The right starting point is smaller than the catalog suggests. Pick one offline framework, wire it into CI against a golden dataset of fifty cases, and pick one tracing tool for production. Expand only when a real failure tells you what you are missing.
How to start an evaluation practice this week
Begin by collecting failures. Every time someone on the team notices the model doing something wrong, capture the input and a note about what good would have looked like. Within a week you have the seed of a dataset that reflects your real failure modes rather than imagined ones. Turn those into a golden set of representative cases with expected properties, write two or three scorers that map to how your product actually fails, and run them in CI so every prompt change produces a number. Then add tracing in production so you see drift before your users complain. Treat your judge as a component you calibrate, version your prompts and datasets alongside your code, and keep folding new production failures back into the offline set.
Evaluation is not glamorous, but it is the difference between a demo and a product. The teams shipping reliable AI in 2026 are not the ones with the cleverest prompts.
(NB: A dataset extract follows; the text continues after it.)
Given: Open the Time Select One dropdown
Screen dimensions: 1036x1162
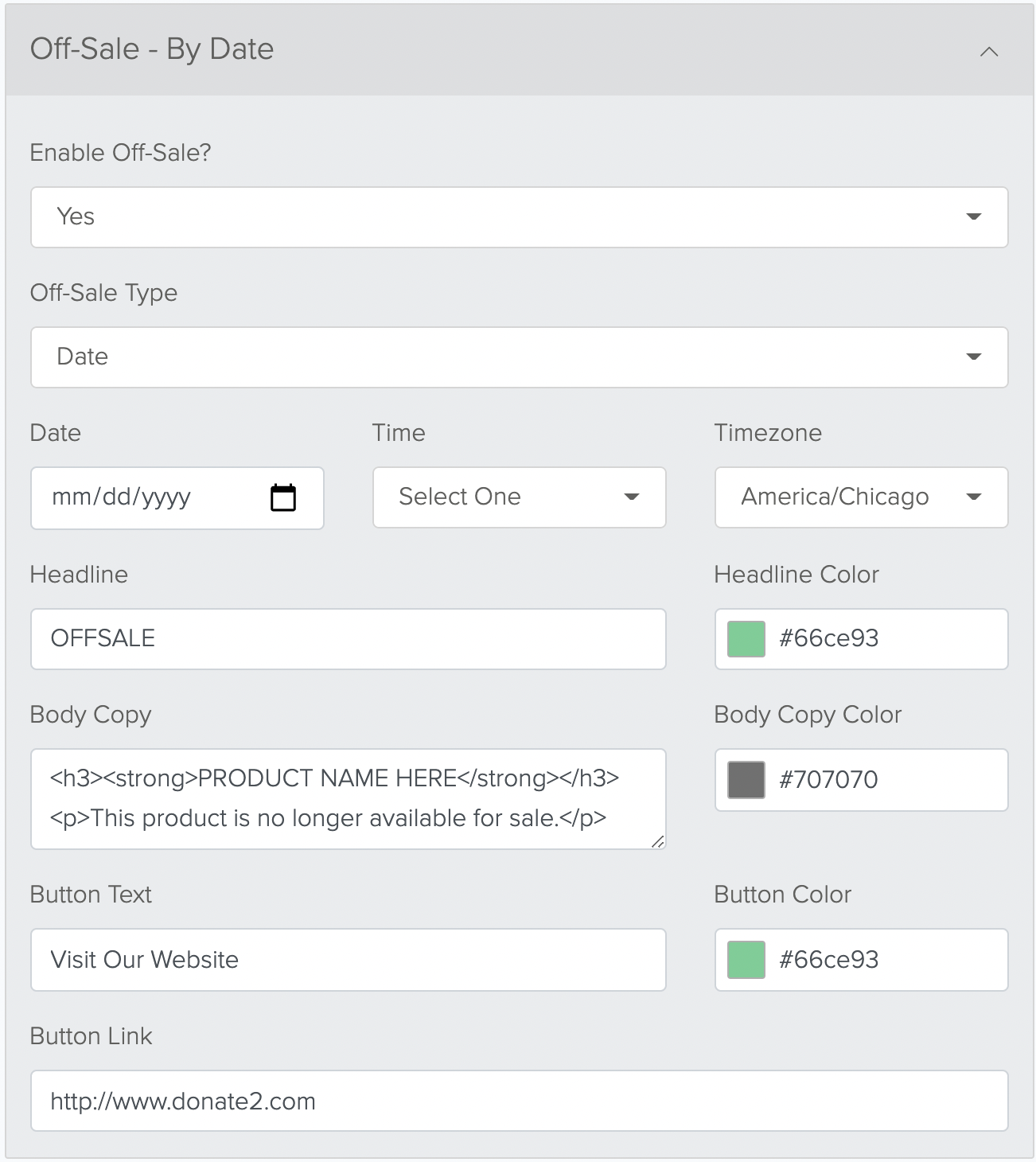Looking at the screenshot, I should point(519,497).
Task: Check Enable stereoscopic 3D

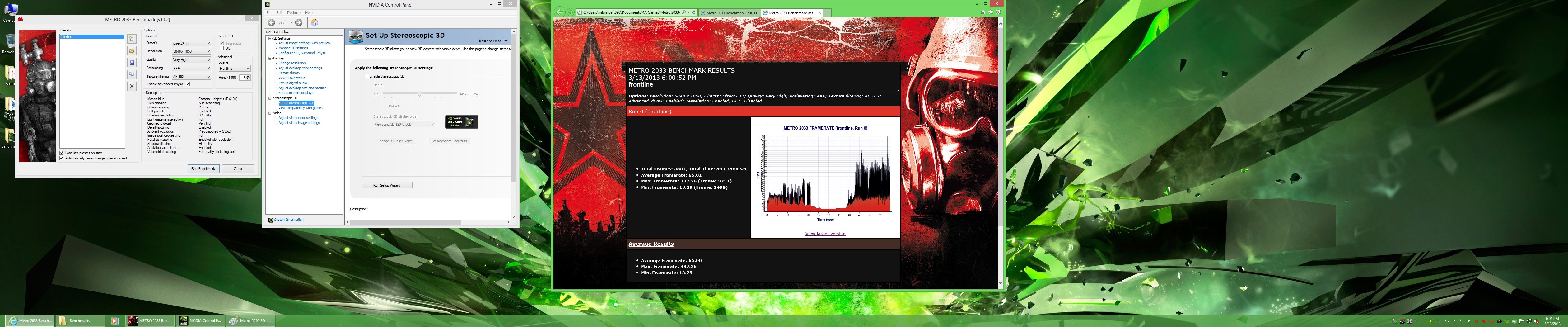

They are the ones who can prove, with a number that goes up and to the right, that the system is getting better instead of just different. A good eval set is also one of the highest-signal pieces of context you can build, which ties evaluation directly to context engineering. For more engineering deep dives, browse the Levelop blog or start at levelop.dev.
Frequently asked questions
What is the difference between LLM evaluation and traditional software testing?
Traditional testing asserts exact outputs for given inputs and is deterministic. LLM evaluation measures quality properties such as faithfulness, task success, and tool correctness, because language model outputs are non-deterministic and open-ended. Evaluation produces scores you track over time rather than pass-or-fail assertions, and it usually relies on graders, often other models, instead of exact-match comparisons.
What are the most important LLM evaluation metrics?
Five families cover most production needs: task completion or success rate, faithfulness or groundedness for hallucination, tool-use correctness for agents, safety for toxicity and data leakage, and latency plus cost for operational health. Choose the ones that map to how your specific system can fail rather than tracking every available metric.
Is LLM-as-a-judge reliable?
It is reliable enough to be the dominant scalable method, reaching around 80 percent agreement with human preferences at a tiny fraction of the cost, but only when you control for its biases. Judges show position, verbosity, and self-preference bias, so you must use explicit rubrics, shuffle candidate order, and calibrate against a human-labeled set. An uncalibrated judge should not be trusted as ground truth.
What is the difference between offline and online evaluation?
Offline evaluation runs against a fixed, curated dataset before you ship, which makes it reproducible and ideal for gating deploys and comparing versions. Online evaluation scores real production traffic to catch drift and failures your dataset never anticipated. Strong teams run both and feed online failures back into the offline dataset.
Which LLM evaluation tools should a small team start with?
Start with one offline framework such as DeepEval, Ragas, or promptfoo wired into continuous integration against a golden set of about fifty cases, and one observability tool such as Langfuse, LangSmith, Arize, or Braintrust for production tracing. Expand only when a real failure shows you a gap. The dataset and the feedback loop matter more than the specific vendor.